What you need to do — Pull every line holding the word "agent" out of the data and copy it.

Given records —
........
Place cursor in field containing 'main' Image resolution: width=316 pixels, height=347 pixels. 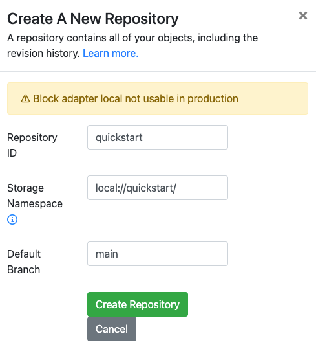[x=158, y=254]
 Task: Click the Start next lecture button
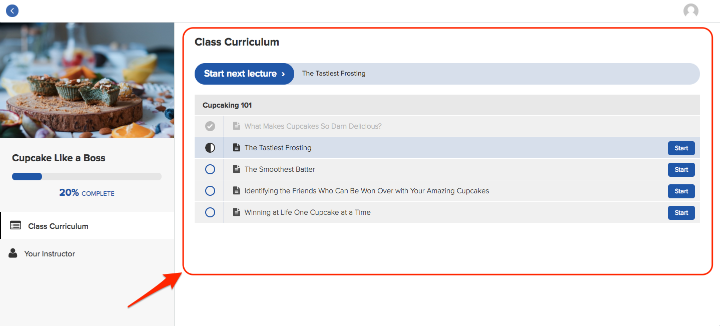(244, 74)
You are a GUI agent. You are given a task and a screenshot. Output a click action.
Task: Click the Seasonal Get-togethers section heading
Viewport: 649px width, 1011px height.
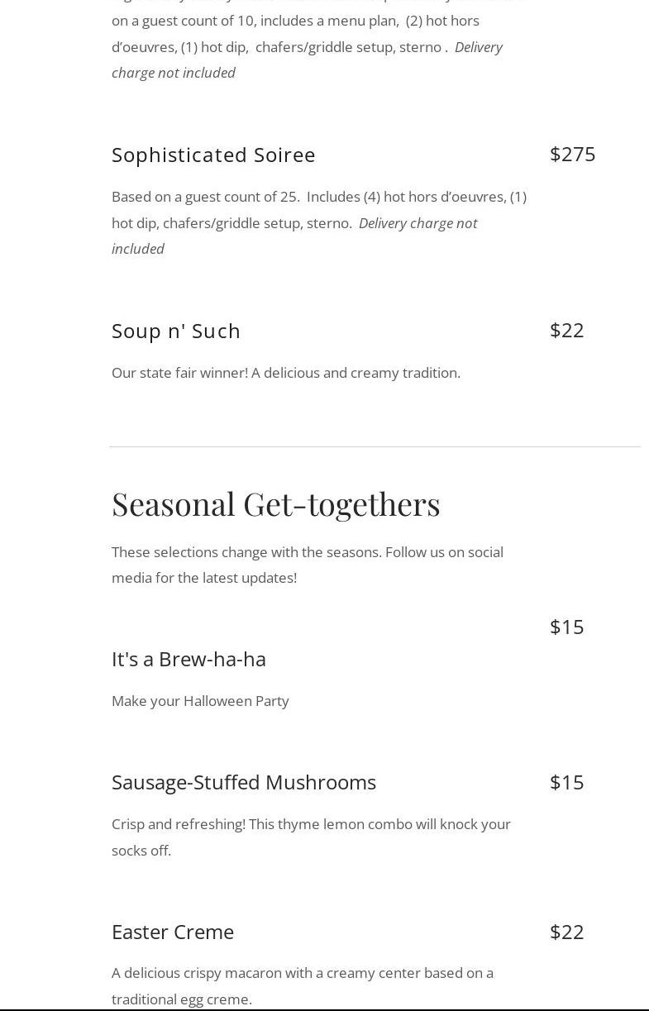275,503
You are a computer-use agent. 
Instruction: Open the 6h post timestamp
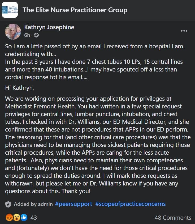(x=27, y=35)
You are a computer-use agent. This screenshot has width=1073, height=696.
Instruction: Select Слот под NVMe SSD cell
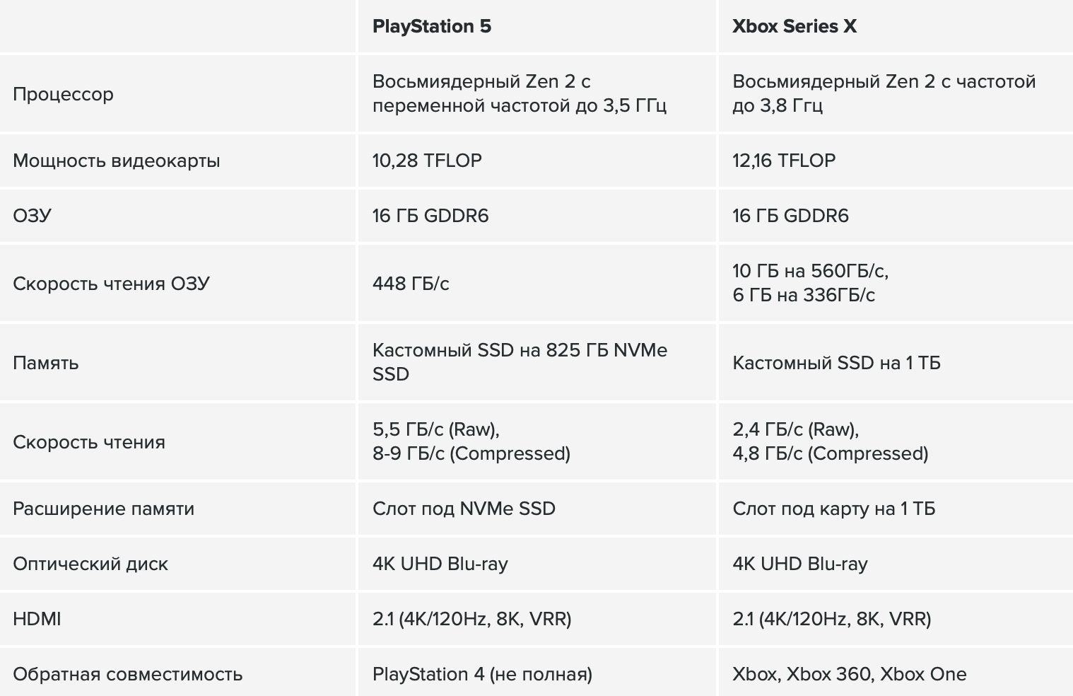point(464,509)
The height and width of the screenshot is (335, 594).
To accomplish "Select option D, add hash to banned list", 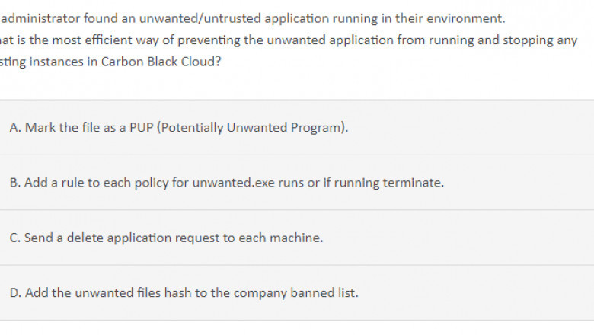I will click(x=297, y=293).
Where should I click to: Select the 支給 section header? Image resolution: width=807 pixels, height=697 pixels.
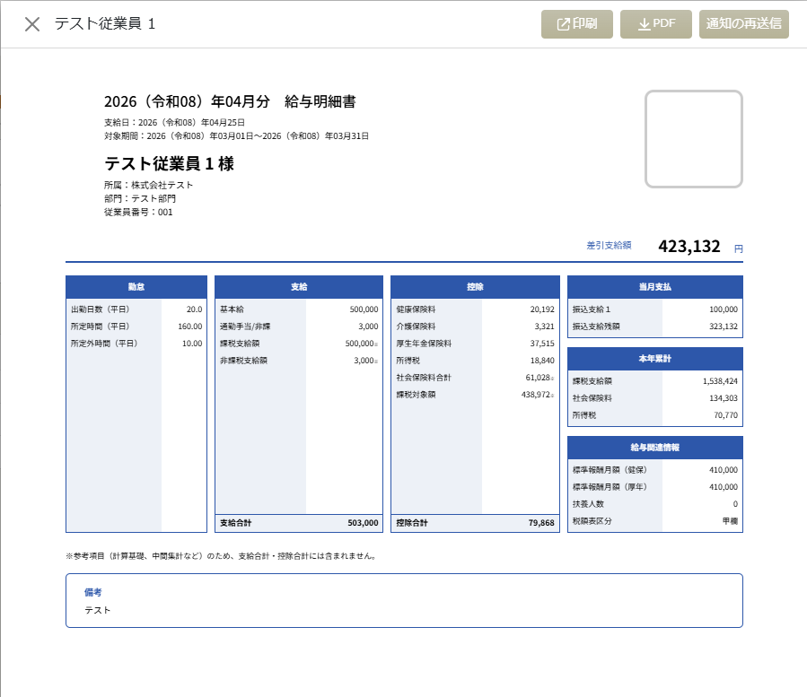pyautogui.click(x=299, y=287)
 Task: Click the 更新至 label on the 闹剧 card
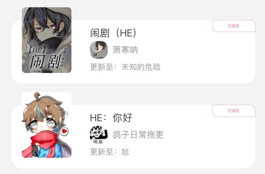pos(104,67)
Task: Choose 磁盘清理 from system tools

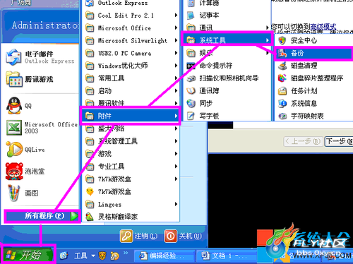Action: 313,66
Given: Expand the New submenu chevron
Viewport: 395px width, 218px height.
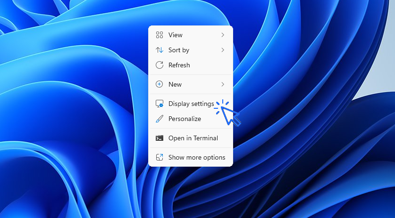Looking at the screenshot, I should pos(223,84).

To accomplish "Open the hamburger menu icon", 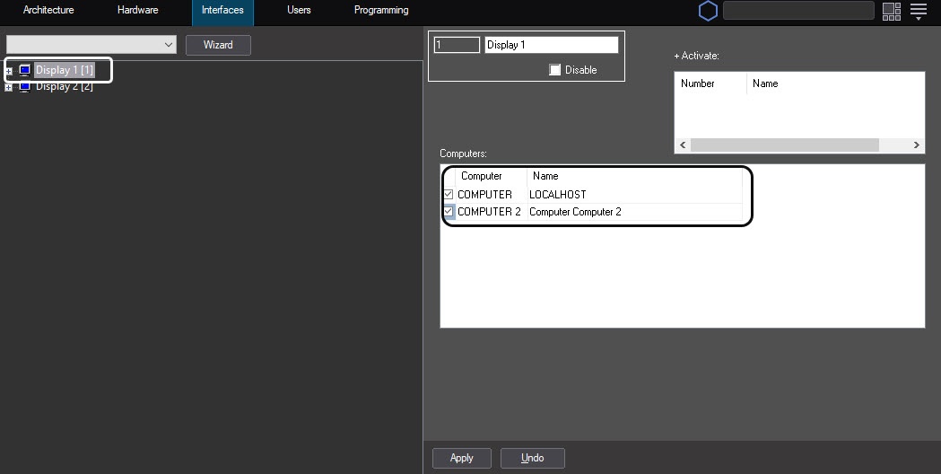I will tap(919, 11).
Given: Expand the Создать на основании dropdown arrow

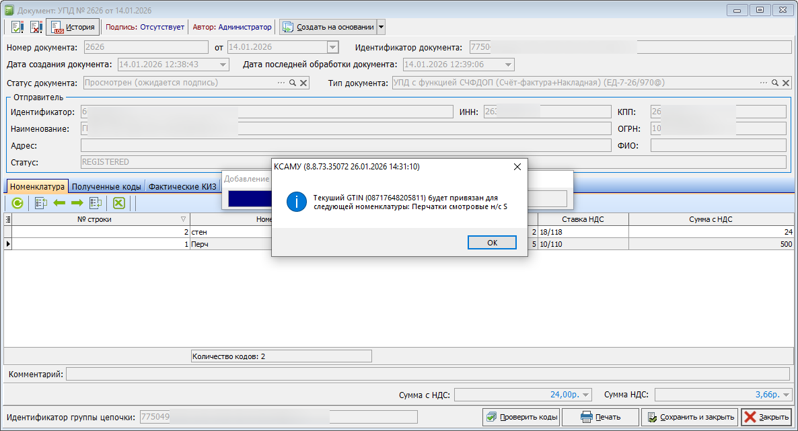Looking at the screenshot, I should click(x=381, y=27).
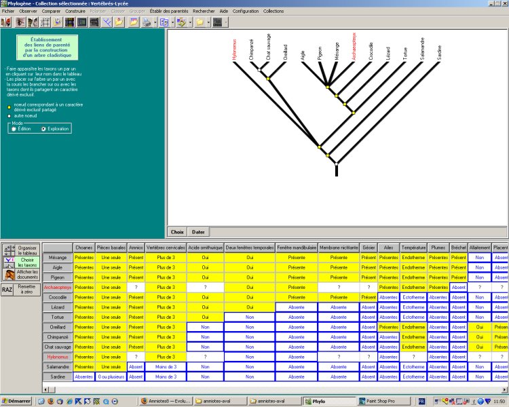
........
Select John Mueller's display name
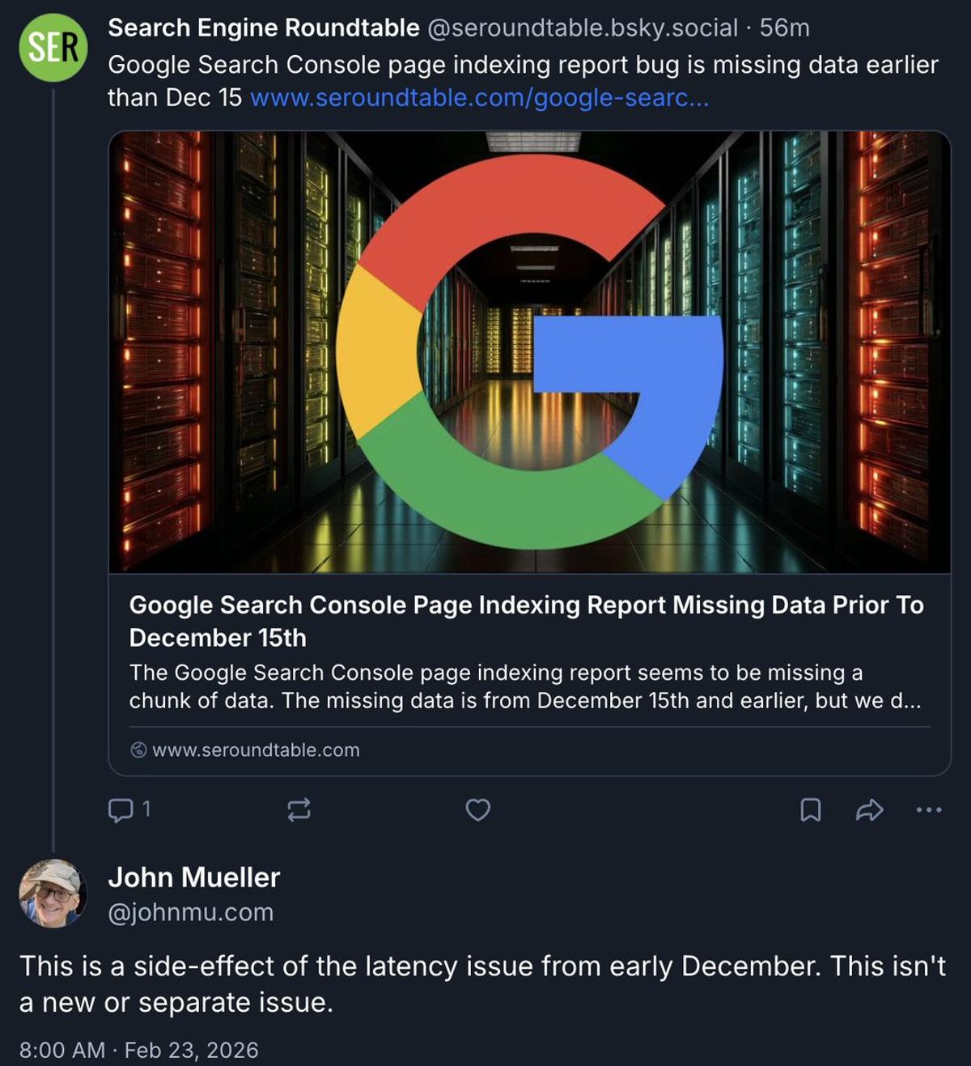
........
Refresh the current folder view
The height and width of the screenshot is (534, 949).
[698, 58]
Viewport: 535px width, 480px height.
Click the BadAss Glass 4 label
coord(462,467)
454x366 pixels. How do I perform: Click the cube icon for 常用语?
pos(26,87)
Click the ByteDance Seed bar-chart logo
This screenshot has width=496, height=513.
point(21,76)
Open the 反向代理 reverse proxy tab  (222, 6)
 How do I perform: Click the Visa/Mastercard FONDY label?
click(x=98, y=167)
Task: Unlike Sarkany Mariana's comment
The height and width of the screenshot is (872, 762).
........
Exercise answer —
You are a GUI agent. You are given a task and a screenshot. Output a click action.
You are a computer-use agent. 
You are a computer-use agent. This screenshot has width=1073, height=696.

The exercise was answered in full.